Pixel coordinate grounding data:
════

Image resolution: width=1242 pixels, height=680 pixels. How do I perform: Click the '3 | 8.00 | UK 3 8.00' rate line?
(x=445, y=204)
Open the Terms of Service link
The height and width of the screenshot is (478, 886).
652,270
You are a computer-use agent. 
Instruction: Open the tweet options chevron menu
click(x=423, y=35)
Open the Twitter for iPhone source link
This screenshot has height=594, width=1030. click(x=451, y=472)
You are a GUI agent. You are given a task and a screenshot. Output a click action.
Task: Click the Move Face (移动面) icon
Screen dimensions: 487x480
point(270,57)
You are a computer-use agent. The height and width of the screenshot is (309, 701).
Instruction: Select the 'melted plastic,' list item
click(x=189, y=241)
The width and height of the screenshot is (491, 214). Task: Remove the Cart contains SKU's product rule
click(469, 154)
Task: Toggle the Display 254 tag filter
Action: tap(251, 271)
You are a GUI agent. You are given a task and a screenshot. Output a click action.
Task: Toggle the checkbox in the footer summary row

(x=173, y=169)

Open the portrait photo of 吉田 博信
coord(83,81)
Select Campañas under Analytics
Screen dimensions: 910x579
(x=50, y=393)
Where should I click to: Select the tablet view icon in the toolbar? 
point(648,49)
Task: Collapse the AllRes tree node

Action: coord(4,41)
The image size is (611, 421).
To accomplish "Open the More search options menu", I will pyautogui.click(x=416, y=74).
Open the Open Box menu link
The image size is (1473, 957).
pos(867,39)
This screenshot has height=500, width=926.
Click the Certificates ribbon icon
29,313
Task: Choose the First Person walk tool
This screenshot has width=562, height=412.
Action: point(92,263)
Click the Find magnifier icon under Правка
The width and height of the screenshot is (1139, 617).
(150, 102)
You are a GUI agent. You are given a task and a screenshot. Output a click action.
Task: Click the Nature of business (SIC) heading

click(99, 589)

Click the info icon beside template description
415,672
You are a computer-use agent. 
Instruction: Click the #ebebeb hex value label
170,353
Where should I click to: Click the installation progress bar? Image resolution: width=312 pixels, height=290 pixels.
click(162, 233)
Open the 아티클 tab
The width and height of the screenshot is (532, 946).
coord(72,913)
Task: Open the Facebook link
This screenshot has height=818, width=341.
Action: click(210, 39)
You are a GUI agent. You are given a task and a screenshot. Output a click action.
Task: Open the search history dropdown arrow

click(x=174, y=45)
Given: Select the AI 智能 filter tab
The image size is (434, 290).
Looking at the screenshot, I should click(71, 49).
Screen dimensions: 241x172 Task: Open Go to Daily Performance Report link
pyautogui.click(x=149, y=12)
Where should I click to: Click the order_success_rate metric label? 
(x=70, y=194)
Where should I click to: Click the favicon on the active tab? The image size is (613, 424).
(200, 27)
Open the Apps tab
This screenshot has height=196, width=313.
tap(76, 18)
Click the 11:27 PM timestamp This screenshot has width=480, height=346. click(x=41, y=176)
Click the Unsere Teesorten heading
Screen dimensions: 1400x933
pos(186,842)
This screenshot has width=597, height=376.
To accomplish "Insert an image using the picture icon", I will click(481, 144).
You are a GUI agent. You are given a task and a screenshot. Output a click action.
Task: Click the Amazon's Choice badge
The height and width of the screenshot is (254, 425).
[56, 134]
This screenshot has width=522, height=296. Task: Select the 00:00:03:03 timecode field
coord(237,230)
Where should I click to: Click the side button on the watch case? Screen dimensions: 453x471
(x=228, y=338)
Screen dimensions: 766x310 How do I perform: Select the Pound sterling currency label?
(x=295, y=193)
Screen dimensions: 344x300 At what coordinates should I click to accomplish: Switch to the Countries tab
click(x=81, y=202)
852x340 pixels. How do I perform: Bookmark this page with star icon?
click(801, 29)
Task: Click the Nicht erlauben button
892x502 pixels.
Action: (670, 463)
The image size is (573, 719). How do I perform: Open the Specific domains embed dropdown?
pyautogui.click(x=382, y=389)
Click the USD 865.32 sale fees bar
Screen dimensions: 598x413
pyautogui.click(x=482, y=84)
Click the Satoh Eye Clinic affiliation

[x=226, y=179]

════

Would you please write the entries out again in full, exactly as given?

§ Result of this task:
Image resolution: width=1242 pixels, height=680 pixels. How do I perform: Click the '3 | 8.00 | UK 3 8.00' rate line?
(x=445, y=204)
Open the Terms of Service link
The height and width of the screenshot is (478, 886).
652,270
You are a computer-use agent. 
Instruction: Open the tweet options chevron menu
click(x=423, y=35)
Open the Twitter for iPhone source link
This screenshot has height=594, width=1030. click(x=451, y=472)
You are a GUI agent. You are given a task and a screenshot. Output a click action.
Task: Click the Move Face (移动面) icon
Screen dimensions: 487x480
point(270,57)
You are a computer-use agent. The height and width of the screenshot is (309, 701).
Instruction: Select the 'melted plastic,' list item
click(x=189, y=241)
The width and height of the screenshot is (491, 214). Task: Remove the Cart contains SKU's product rule
click(469, 154)
Task: Toggle the Display 254 tag filter
Action: tap(251, 271)
You are a GUI agent. You are given a task and a screenshot. Output a click action.
Task: Toggle the checkbox in the footer summary row

(x=173, y=169)

Open the portrait photo of 吉田 博信
coord(83,81)
Select Campañas under Analytics
Screen dimensions: 910x579
(x=50, y=393)
Where should I click to: Select the tablet view icon in the toolbar? 
point(648,49)
Task: Collapse the AllRes tree node

Action: coord(4,41)
The image size is (611, 421).
To accomplish "Open the More search options menu", I will pyautogui.click(x=416, y=74).
Open the Open Box menu link
The image size is (1473, 957).
pos(867,39)
This screenshot has height=500, width=926.
Click the Certificates ribbon icon
29,313
Task: Choose the First Person walk tool
This screenshot has width=562, height=412.
Action: point(92,263)
Click the Find magnifier icon under Правка
The width and height of the screenshot is (1139, 617).
(150, 102)
You are a GUI agent. You are given a task and a screenshot. Output a click action.
Task: Click the Nature of business (SIC) heading

click(99, 589)

Click the info icon beside template description
415,672
You are a computer-use agent. 
Instruction: Click the #ebebeb hex value label
170,353
Where should I click to: Click the installation progress bar? Image resolution: width=312 pixels, height=290 pixels.
click(162, 233)
Open the 아티클 tab
The width and height of the screenshot is (532, 946).
coord(72,913)
Task: Open the Facebook link
This screenshot has height=818, width=341.
Action: click(210, 39)
You are a GUI agent. You are given a task and a screenshot. Output a click action.
Task: Open the search history dropdown arrow

click(x=174, y=45)
Given: Select the AI 智能 filter tab
The image size is (434, 290).
Looking at the screenshot, I should click(71, 49).
Screen dimensions: 241x172 Task: Open Go to Daily Performance Report link
pyautogui.click(x=149, y=12)
Where should I click to: Click the order_success_rate metric label? 
(x=70, y=194)
Where should I click to: Click the favicon on the active tab? The image size is (613, 424).
(200, 27)
Open the Apps tab
This screenshot has height=196, width=313.
tap(76, 18)
Click the 11:27 PM timestamp This screenshot has width=480, height=346. click(x=41, y=176)
Click the Unsere Teesorten heading
Screen dimensions: 1400x933
pos(186,842)
This screenshot has width=597, height=376.
To accomplish "Insert an image using the picture icon", I will click(481, 144).
You are a GUI agent. You are given a task and a screenshot. Output a click action.
Task: Click the Amazon's Choice badge
The height and width of the screenshot is (254, 425).
[56, 134]
This screenshot has width=522, height=296. Task: Select the 00:00:03:03 timecode field
coord(237,230)
Where should I click to: Click the side button on the watch case? Screen dimensions: 453x471
(x=228, y=338)
Screen dimensions: 766x310 How do I perform: Select the Pound sterling currency label?
(x=295, y=193)
Screen dimensions: 344x300 At what coordinates should I click to accomplish: Switch to the Countries tab
click(x=81, y=202)
852x340 pixels. How do I perform: Bookmark this page with star icon?
click(801, 29)
Task: Click the Nicht erlauben button
892x502 pixels.
Action: (670, 463)
The image size is (573, 719). How do I perform: Open the Specific domains embed dropdown?
pyautogui.click(x=382, y=389)
Click the USD 865.32 sale fees bar
Screen dimensions: 598x413
pyautogui.click(x=482, y=84)
Click the Satoh Eye Clinic affiliation

[x=226, y=179]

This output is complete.